Review: Straight On Till Morning (Twisted Tales) by Liz Braswell

Straight On Till MorningStraight On Till Morning by Liz Braswell
My rating: 4 of 5 stars

**3.5-stars rounded up**

Meg’s current ratings for the Twisted Tales series:

1. Reflection (Mulan): 4-stars
2. As Old As Time (Beauty & the Beast): 3.5-stars rounded up
3. Straight on Till Morning (Peter Pan): 3.5-stars rounded up
4. Mirror, Mirror (Snow White): 3.5-stars rounded up
5. Unbirthday (Alice in Wonderland): 3.5-stars
6. Conceal, Don’t Feel (Frozen): 3.5-stars
7. A Whole New World (Aladdin): 3-stars
8. Part of Your World (The Little Mermaid): 2-stars

In this twisted version of Peter Pan, we follow Wendy Darling, who though she has written many stories of Peter Pan and his escapades with the Lost Boys, she has never actually met him or been to Neverland.

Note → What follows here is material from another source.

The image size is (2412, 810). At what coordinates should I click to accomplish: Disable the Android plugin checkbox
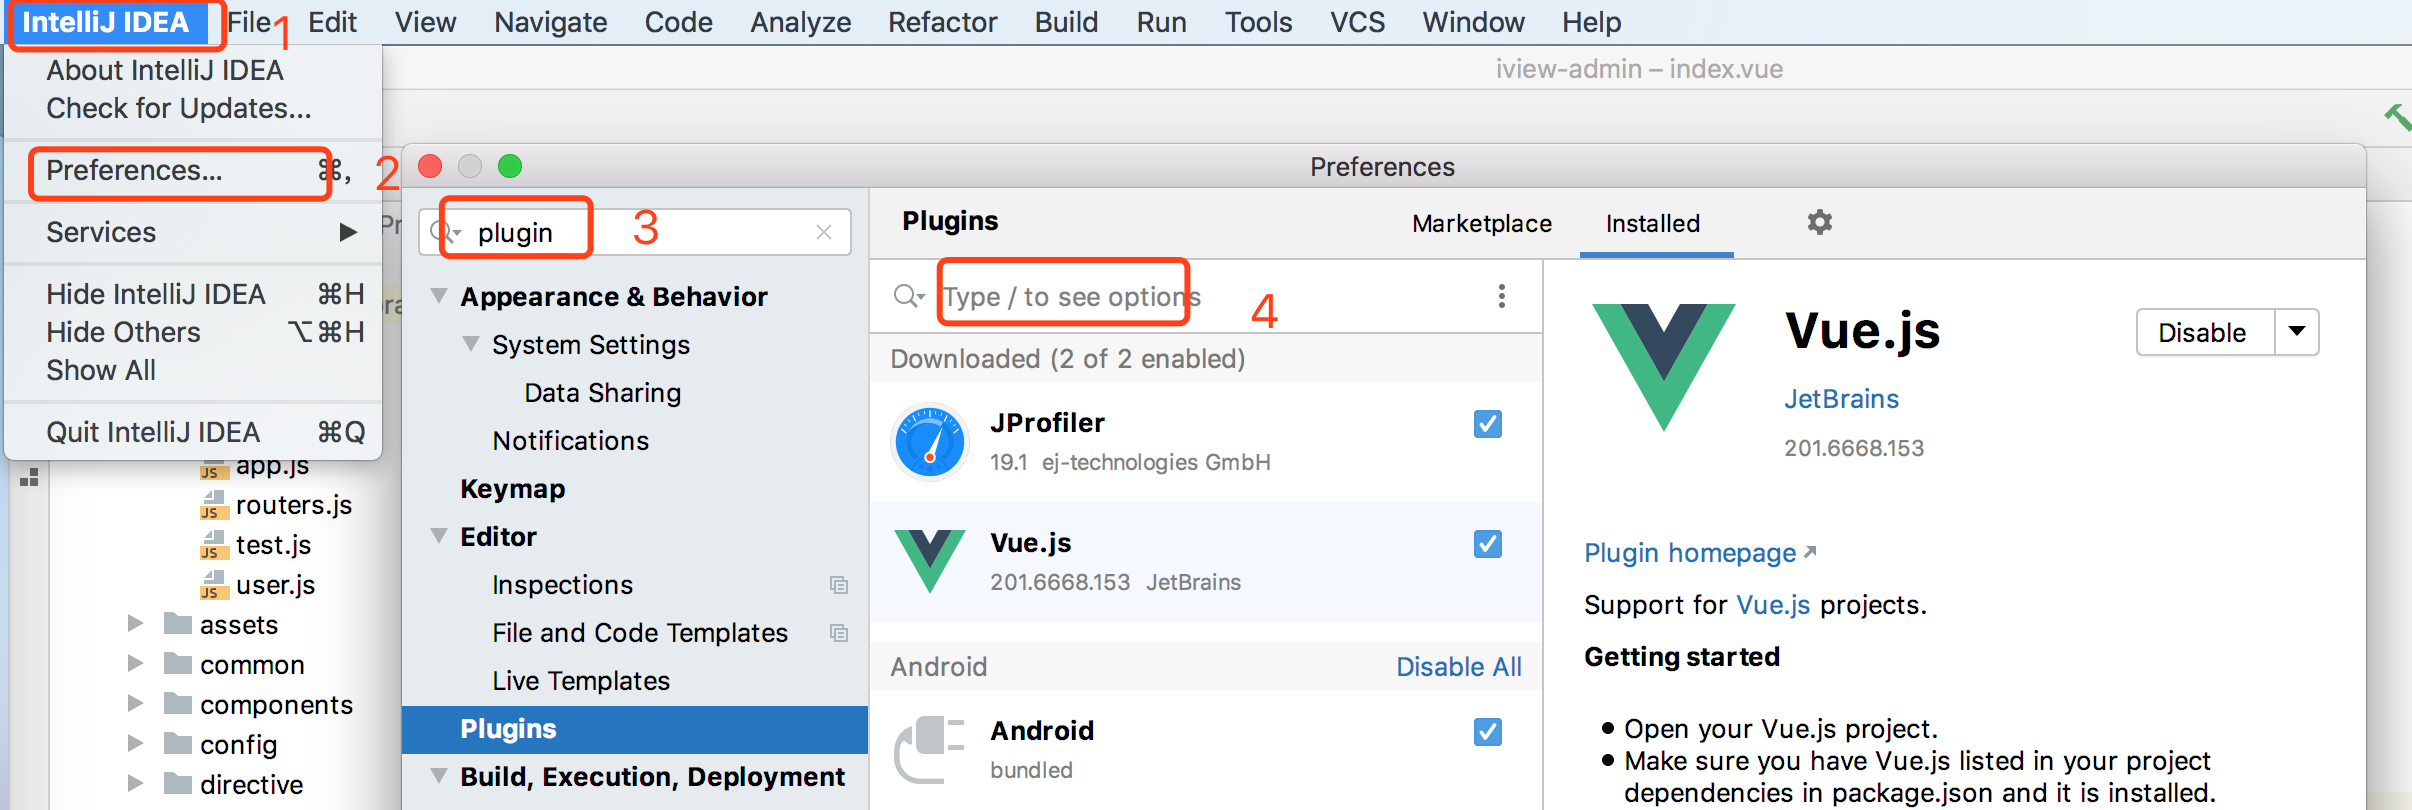[x=1487, y=732]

However, Peter has sat many a night outside of the window to the nursery, listening to Wendy’s stories. On one such night, he accidentally leaves behind his shadow.

Wendy keeps his shadow, tucking it away in a drawer, and when she stumbles upon Captain Hook, she uses it as a bargaining chip to gain passage upon the Jolly Roger on a voyage to Neverland.

Unsurprisingly, Hook has more sinister plans in mind than he lets on to Wendy, however, and now Neverland’s entire existence is in jeopardy.

Upon discovering Hook’s true intentions, Wendy must work with a tiny and surprising ally, Tinkerbell, in order to correct her mistake.

What was she thinking trusting a pirate!?

Overall, I enjoyed this installment. There were some spots that felt a little slow, but mostly it kept me quite entertained.

I really loved the development of Wendy’s character. She is 16-years old here, on the cusp of adulthood, dealing with her parent’s expectations.

She’s not ready to enter womanhood in the way they would like her too. She finds it unnerving.

Her romp through Neverland is her last ditch effort to hold onto the carefree time of her youth.

If fact, that theme arises a lot, with Captain Hook also struggling with his lost boyhood.

In addition to the exploration of the shift your life can take as you grow older, I also enjoyed the evolution of the relationship between Wendy and Tinkerbell.

Tink and Wendy’s relationship, as we know it, was often steeped in jealousy and petty acts of sabotage.

While that is how it begins here as well, we also see the two of them growing to understand and ultimately, even care for one other. I thought that growth was very well executed by Braswell.

For fans of Peter Pan, I think this will be a lovely take on the original. It’s definitely worth at least picking it up and giving it a shot.

As always, I am looking forward to seeing what stories Disney chooses to twist next!!!